飯田女子短大 スマホで講義 質疑も

学校・教育

[ 2020年 4月 18日 土曜日 14時01分 ]

 飯田市松尾代田の飯田女子短期大学は11日から、新型コロナウイルス感染拡大防止のため臨時休校している。休校中も可能な限り授業を進めようと各学科・専攻で取り組みを進めており、家政学科生活福祉専攻では無料通信アプリ「LINE(ライン)」で授業を行っている。

 同専攻ではラインを連絡網に使っていることから、授業にも活用。休校中も規則正しい生活を送り、学ぶ意欲を失わずに学習してもらおうと、ラインを通して学生の健康チェックを行った後、普段と同じ時間に授業を進めている。

 教員は短大のパソコンで学生の出欠を確認し、授業を開始。学生は自宅でスマートフォンを見て、教員からラインで順に送られてくる講義や質問の内容を確認し、発言する。また教員の指示に従って教科書などを参考にしながら、事前に配布されたワークシートの問題に答えていく。

 休校中には登校日を設けており、登校時間をずらして一人ずつ面談。ワークシートの提出で理解の具合を確認し、授業の進め方について感想や意見を聞いている。

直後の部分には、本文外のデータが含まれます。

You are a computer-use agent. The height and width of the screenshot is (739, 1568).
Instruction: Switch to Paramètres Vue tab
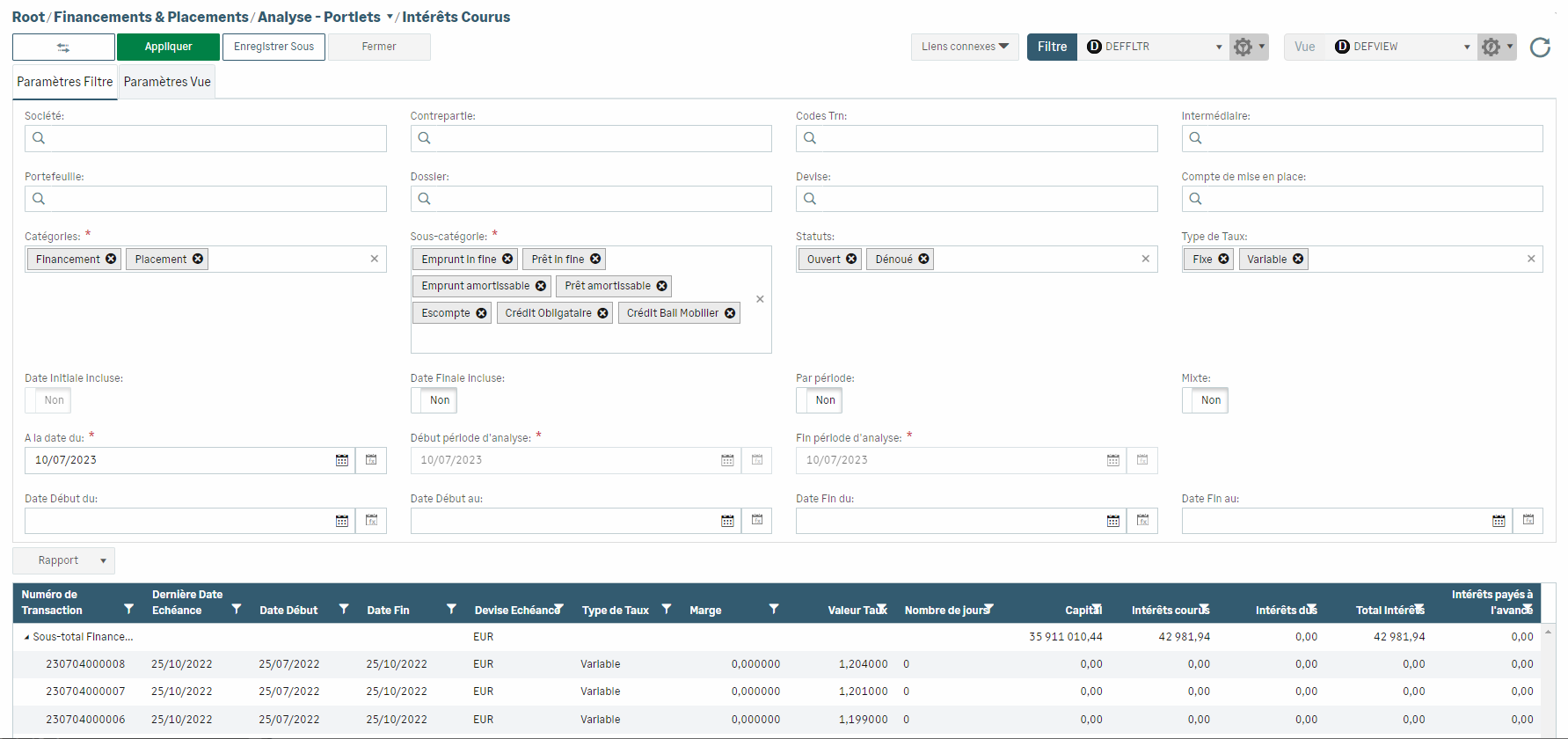click(x=167, y=82)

 1年生23人が履修する16日の食事の仕組みの授業では、食欲が起こって食べ、飲食物を飲み込む体のメカニズムについて学習。熊谷教(みち)教授が、あらかじめ用意した講義原稿を少しずつ分割して1年生のグループラインに送り、全員が読んだか確認しながら進めていった。

 仕組みを体験的に学んでもらおうと、各自で用意した飲み物や食べ物を咀嚼(そしゃく)してもらう時間も設けた。熊谷教授が何を食べたか質問すると、おにぎりやパン、せんべいなど画面に次々と答えが上がった。

 熊谷教授は「ラインでは学生の表情は見えないが反応があり、目の前に現れる情報を得ようと集中して取り組んでいると感じる。まだ4月で、1年生にとっては初めて聞く言葉ばかりだが、これだけついてきているのはすごい」と評した。

 1年の生徒の一人は「先生から直接授業を受けるのがベストだが、感染症で大変な状況の中でもこういった授業をしていただきありがたい。こちらの質問にもきちんと答えて指導してもらうことができている」と語った。

 授業では、学生に自由に発言してもらう時はグループラインで、個々の理解具合を確認する場合は個人のラインで質疑応答を行っている。

 同専攻主任の小笠原京子教授は「普段の授業では意見を出さない子がラインではちゃんと意見を言っていたりして、思ったよりしっかりとやり取りできている。介護技術を学ぶ実技の授業もラインを通して指導できそう。今後の授業にも活用するといいかもしれない」と話していた。